This is sort of why the question occurred to me. A relatively tiny cut broadhead run through both lungs can kill about anything. Poke a hole in the chest and it is entirely possible to collapse the lungs and kill the animal, no matter what it is, without bleeding. Bleeding is of course better, because it can greatly hasten death. Blood pressure is a great way to deflate lungs permanently. While a bigger cut will do a better job of creating and maintaining a pneumo-thorax, it is not so clear that a bigger cut will
deflate lungs any better or much better. I am of the opinion that the bigger the cut the better because bigger holes are less likely to plug and bigger cuts are more likely to cut arteries and cause more bleeding. But, I know people who always use Slick Tricks or Montecs that just are not all that big, and they kill a lot of deer and have no more problems with them than other competent shooters use much larger heads. I have absolutely zero empirical evidence that biggeris better, I have shot enough deer with smaller heads to know that they can work every bit as well as huge heads. Been there, done that and ate the deer.
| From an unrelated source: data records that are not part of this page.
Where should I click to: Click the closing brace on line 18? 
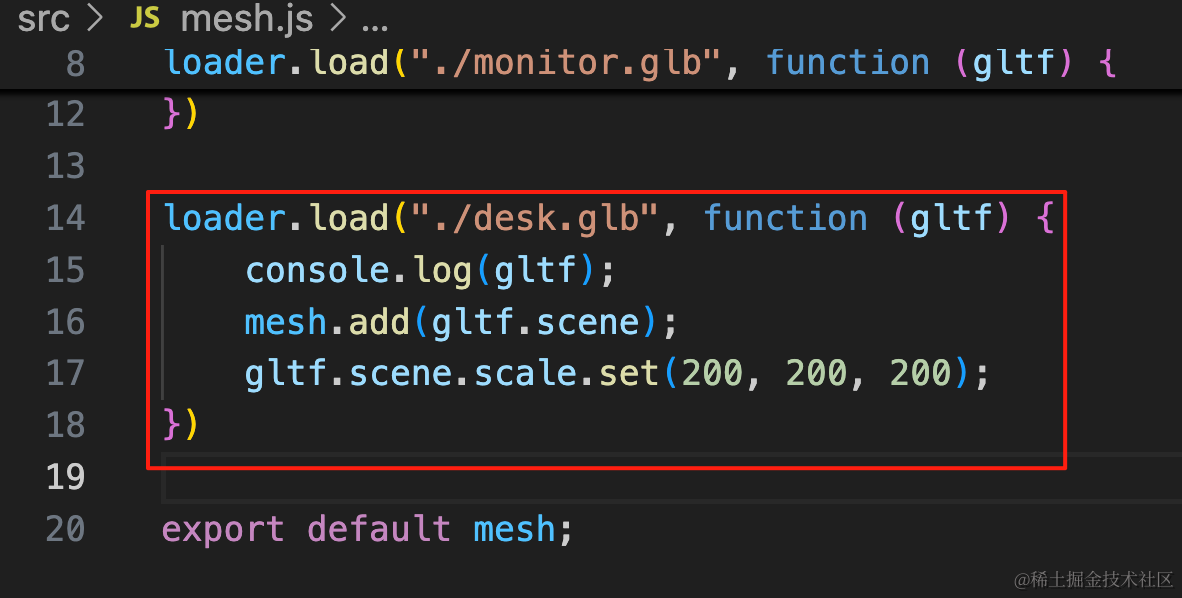172,425
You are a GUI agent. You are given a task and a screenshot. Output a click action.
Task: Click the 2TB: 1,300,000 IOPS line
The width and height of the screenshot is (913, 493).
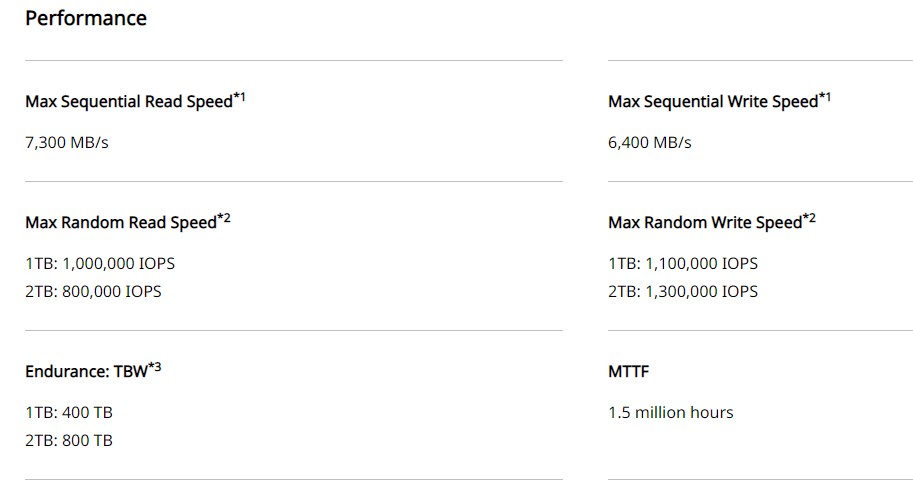click(683, 292)
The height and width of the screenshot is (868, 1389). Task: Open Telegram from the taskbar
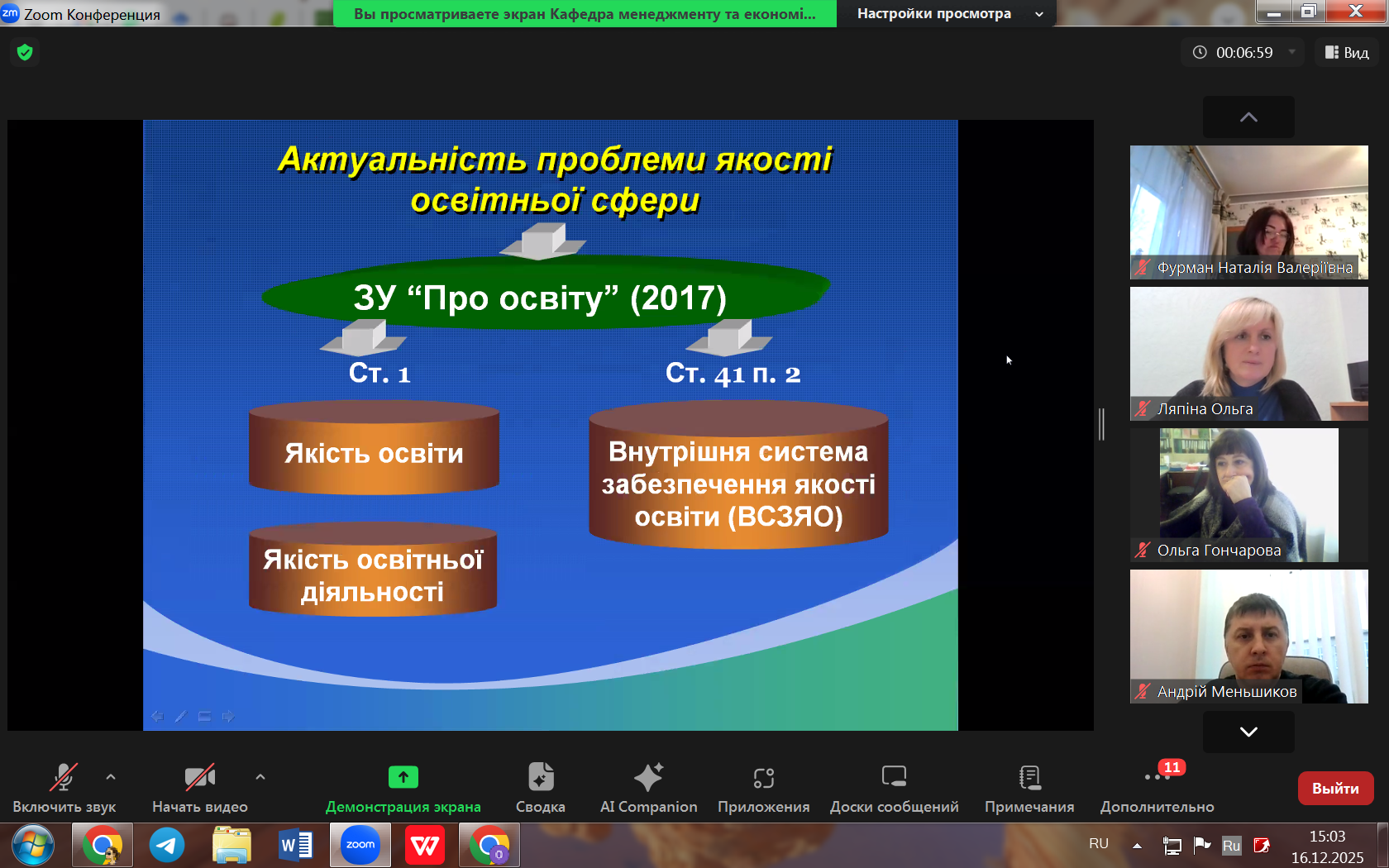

Had deer go down where they stood with smallish 2 blade heads and huge heads.

It seems pretty reasonable to me that big cuts will stand out with enough deer killed, but with only a couple dozen + deer killed with arrows, the numbers of those killed by me do not support that. From my numbers, it could be very well that a smallis 3/4 blade head is such an over whelming insult to lungs that bigger just doesn't make much difference.